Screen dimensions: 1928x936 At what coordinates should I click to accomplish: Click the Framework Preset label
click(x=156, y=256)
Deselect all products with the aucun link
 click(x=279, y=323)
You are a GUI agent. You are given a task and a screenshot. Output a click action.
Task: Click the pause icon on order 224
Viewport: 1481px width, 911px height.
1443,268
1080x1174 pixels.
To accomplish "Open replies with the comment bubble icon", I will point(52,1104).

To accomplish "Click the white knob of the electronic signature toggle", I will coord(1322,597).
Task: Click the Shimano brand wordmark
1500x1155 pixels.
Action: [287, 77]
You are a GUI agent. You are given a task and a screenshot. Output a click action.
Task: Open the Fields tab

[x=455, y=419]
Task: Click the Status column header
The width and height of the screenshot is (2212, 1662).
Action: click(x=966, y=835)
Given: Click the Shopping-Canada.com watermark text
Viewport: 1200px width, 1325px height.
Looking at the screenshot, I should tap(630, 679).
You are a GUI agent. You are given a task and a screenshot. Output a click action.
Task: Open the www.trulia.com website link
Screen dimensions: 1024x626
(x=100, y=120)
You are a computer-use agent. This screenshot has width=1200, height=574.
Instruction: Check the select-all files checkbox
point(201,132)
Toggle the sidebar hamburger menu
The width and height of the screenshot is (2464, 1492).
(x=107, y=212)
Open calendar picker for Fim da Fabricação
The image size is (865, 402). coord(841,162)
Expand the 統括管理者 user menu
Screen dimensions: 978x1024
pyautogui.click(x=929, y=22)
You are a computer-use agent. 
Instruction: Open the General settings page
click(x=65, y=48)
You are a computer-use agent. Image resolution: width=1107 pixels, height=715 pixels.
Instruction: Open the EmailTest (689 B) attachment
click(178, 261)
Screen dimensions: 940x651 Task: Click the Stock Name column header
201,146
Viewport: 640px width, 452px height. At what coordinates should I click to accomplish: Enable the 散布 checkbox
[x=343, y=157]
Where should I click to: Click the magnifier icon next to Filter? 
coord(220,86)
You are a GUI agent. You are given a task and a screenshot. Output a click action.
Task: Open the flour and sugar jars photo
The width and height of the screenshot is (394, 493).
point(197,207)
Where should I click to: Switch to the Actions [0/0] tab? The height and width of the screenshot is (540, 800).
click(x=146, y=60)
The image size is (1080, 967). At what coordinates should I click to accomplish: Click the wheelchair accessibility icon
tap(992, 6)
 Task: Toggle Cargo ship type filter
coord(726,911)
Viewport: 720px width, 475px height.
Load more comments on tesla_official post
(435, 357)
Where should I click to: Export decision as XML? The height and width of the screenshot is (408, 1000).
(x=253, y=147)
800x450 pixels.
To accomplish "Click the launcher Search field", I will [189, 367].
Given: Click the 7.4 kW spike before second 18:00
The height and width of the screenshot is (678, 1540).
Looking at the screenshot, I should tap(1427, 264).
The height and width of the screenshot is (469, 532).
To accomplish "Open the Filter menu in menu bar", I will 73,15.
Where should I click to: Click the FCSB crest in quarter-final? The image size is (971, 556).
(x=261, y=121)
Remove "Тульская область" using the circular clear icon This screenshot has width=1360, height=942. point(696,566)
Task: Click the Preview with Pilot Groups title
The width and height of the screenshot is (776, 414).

● To be done
Rewrite the rows above, from the line containing "Expand the 統括管理者 user menu" down to the line containing "[x=343, y=157]", with "Instruction" replaced by "Task" and everything else unchanged.

● Written solution
Expand the 統括管理者 user menu
Screen dimensions: 978x1024
pyautogui.click(x=929, y=22)
You are a computer-use agent. 
Task: Open the General settings page
click(x=65, y=48)
You are a computer-use agent. Image resolution: width=1107 pixels, height=715 pixels.
Task: Open the EmailTest (689 B) attachment
click(178, 261)
Screen dimensions: 940x651 Task: Click the Stock Name column header
201,146
Viewport: 640px width, 452px height. At what coordinates should I click to accomplish: Enable the 散布 checkbox
[x=343, y=157]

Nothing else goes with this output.